# WHAT YOU HAVE TO DO
Go to the line that contains "You are a computer-use" in the records below and repeat it, and each line after it, exactly through the end, omitting pictures.

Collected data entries
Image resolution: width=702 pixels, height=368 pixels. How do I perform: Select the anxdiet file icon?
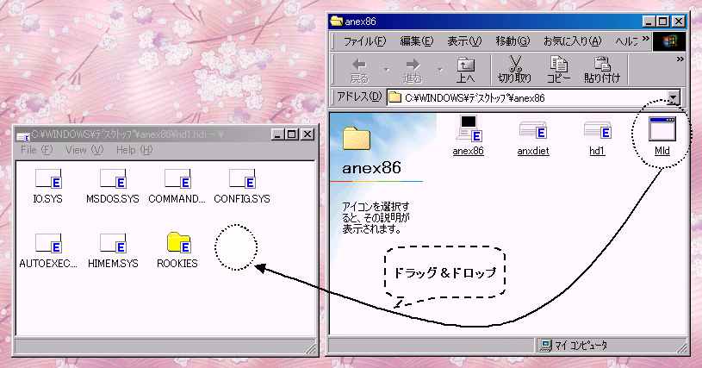pos(533,131)
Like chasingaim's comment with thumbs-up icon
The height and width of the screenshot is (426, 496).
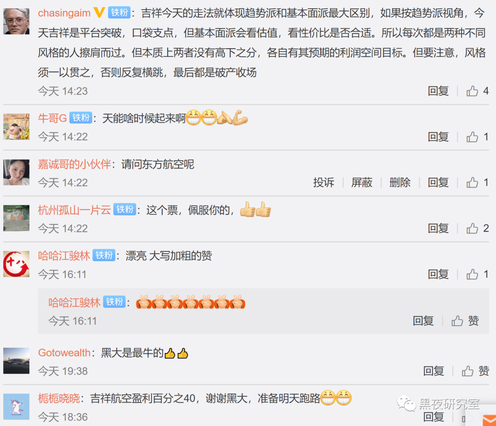[472, 91]
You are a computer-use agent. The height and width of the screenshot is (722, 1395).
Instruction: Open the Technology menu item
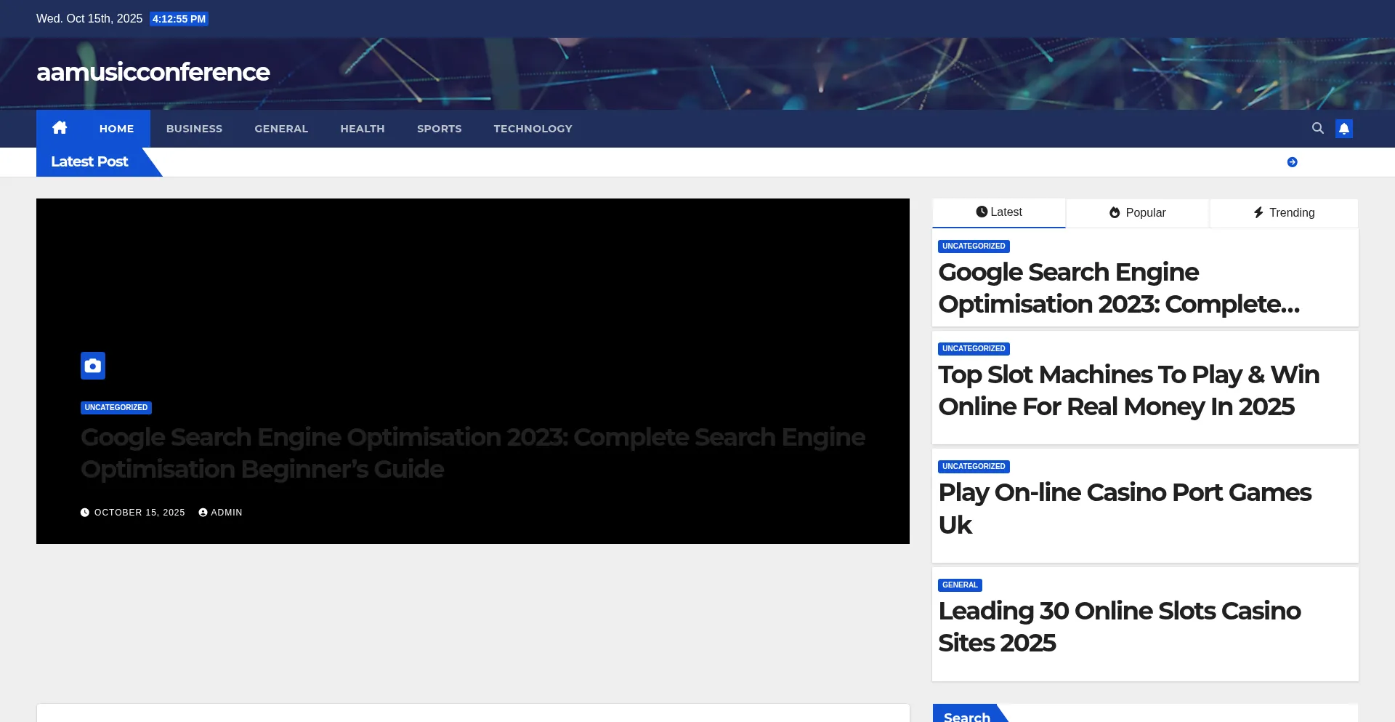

# SOLUTION BELOW
You are a computer-use agent. The height and width of the screenshot is (722, 1395).
Instruction: Open the Technology menu item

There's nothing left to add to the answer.